Philippe se laissait faire. Il suivait Fanchette qui murmurait le long de l’allée courbe :

— Vous comprenez, je ne puis rester ainsi, je veux savoir ce qui nous sépare. Est-ce mon argent ?

— Oui, dit Philippe.

Elle reçut le choc avec orgueil, comme un compliment colossal, et redevenant statue :

— C’est vrai que je suis très riche. Quatre hommes en ce moment encore travaillent pour moi, pour que je sois parée comme une reine, pour que je sois une puissance, que je joue avec l’or aussi naturellement que les petits enfants avec le sable. C’est mon grand-père Boniface qui spécule toujours. malgré ses soixante-seize ans, c’est mon père seul, maintenant dans sa minoterie, c’est enfin Samuel et Frédéric. Je suis leur but. Il faut que je devienne la grosse dot dont on parle. Jamais assez, voilà leur mot, à mqs frères, quand il s’agit de moi. Pour entasser un million de plus sur mes épaules, vous les feriez trimer la nuit comme le jour. Vous verrez : ils ne se marieront que quand ils m’auront dotée comme une impératrice. Oui, je serai mademoiselle Crésus ; et puis après ?

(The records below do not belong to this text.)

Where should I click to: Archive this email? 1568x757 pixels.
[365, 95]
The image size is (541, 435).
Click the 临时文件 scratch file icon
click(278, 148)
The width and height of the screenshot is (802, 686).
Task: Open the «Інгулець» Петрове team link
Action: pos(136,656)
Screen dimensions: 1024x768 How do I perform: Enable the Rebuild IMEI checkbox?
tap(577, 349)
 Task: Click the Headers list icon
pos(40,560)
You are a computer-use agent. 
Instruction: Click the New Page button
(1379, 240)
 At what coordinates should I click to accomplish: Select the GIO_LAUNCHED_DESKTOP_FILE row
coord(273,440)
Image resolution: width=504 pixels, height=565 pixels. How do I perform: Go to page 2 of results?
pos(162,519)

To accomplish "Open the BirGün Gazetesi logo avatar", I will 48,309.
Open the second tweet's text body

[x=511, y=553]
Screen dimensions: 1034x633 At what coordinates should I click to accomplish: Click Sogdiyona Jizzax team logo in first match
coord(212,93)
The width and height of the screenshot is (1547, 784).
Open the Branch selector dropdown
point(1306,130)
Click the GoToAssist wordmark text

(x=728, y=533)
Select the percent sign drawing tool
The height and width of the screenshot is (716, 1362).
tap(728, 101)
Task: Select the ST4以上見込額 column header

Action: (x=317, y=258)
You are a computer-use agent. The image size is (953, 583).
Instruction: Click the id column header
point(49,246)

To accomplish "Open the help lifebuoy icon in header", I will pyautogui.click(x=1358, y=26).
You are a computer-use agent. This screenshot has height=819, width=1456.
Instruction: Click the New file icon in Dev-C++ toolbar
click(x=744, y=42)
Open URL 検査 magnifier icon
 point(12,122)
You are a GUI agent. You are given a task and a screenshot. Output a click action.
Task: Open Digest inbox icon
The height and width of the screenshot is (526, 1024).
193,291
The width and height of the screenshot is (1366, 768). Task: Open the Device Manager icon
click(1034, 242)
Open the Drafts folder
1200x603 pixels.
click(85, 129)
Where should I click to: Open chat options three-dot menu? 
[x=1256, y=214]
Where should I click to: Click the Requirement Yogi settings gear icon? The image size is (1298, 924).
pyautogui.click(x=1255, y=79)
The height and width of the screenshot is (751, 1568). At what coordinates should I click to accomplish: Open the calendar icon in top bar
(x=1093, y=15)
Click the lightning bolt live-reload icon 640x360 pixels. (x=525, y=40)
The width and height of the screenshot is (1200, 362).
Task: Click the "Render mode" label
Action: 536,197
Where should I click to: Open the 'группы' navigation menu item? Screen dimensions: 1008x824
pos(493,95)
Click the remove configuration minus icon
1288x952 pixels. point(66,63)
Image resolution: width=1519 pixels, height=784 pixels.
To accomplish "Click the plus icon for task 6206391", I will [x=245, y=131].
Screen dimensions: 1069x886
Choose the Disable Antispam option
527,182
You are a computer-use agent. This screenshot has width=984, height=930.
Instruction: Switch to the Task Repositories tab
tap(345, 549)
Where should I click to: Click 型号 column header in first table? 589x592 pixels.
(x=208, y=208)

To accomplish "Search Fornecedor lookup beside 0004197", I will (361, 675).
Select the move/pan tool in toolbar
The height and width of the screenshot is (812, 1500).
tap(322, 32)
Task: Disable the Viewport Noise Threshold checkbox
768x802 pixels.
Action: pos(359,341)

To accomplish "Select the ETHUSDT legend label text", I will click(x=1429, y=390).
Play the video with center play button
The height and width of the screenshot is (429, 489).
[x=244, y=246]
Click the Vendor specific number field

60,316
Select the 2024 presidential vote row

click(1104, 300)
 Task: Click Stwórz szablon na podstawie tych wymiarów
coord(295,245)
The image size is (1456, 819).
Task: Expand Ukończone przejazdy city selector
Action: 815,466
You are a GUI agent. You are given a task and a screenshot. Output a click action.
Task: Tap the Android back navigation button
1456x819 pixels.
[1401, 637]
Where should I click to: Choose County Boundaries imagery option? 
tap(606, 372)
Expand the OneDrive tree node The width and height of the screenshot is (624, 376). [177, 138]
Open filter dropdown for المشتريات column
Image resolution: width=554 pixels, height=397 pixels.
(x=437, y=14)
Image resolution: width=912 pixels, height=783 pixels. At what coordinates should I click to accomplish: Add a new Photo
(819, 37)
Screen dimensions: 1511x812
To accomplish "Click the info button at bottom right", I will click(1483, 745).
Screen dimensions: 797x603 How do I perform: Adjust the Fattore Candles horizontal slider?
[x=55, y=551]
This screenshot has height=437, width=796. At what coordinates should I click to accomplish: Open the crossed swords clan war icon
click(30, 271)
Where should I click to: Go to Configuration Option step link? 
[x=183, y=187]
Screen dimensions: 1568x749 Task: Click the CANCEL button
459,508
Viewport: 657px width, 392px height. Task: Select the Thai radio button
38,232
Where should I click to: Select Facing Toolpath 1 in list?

Chouchou tremblant la scrutait de ses yeux dévorateurs. Elle était debout devant lui, les pieds dans la mousse, longue, frêle de hanches, avec un regard de diamant sans feux. Elle ne se doutait pas qu’avec la férocité instinctive de l’homme qui aime sans mesure, il l’analysait, pesait ses paroles, jugeait cette cohésion qui l’unissait à l’argent au point de l’en faire se vanter comme d’un avantage physique. L’argent faisait corps avec elle. Il lui était plus intime que la ligne charmante de ses dix-sept ans, plus familier que ces sciences dont elle se nourrissait avec tant de fierté. Philippe était devenu sévère, car l’amour, quoi qu’on ait dit, n’est point aveugle. Lui seul voit clair, bien plutôt. Le jeune homme renchérit d’orgueil pour dire âprement :

— Moi, je suis un pauvre diable. Je ne vaux pas le libre aviateur qui pique droit où il veut. Je ne choisis ni mon appareil, ni ma route. Je suis le faucon apprivoisé que mon patron lance où bon lui semble. J’essaie tantôt un moteur, et tantôt un autre. Un petit employé, vous comprenez, Fanchette, un rien du tout, Martin d’Oyse sans le sou.

Elle l’écrasa d’un mot souverain :

— Qu’est-ce que cela fait, Philippe, si vous me plaisez ainsi ?

— Mais moi, Fanchette, je me déplairais à moi-même…

Elle reprit :

— D’abord vous ne serez pas si dépourvu. Mes frères me l’ont dit hier soir : l’usine de votre père est en train de doubler sa production. Évidemment il n’y fallait que des capitaux, et le tour de main de Sam et de Freddy. Bientôt vous serez riche, Philippe. Connaissez-vous leur projet, à mes frères ? Non. Eh bien, ils m’ont confié cela hier soir. Ils vont construire. La filature va devenir grandiose. Une salle de filage qui sera comme une cathédrale ! Soixante mille broches !

— Vous saviez ce que c’était que des broches, dites, Fanchette ?

— Non. Mais Frédéric m’a expliqué. Ces choses-là, je les saisis tout de suite.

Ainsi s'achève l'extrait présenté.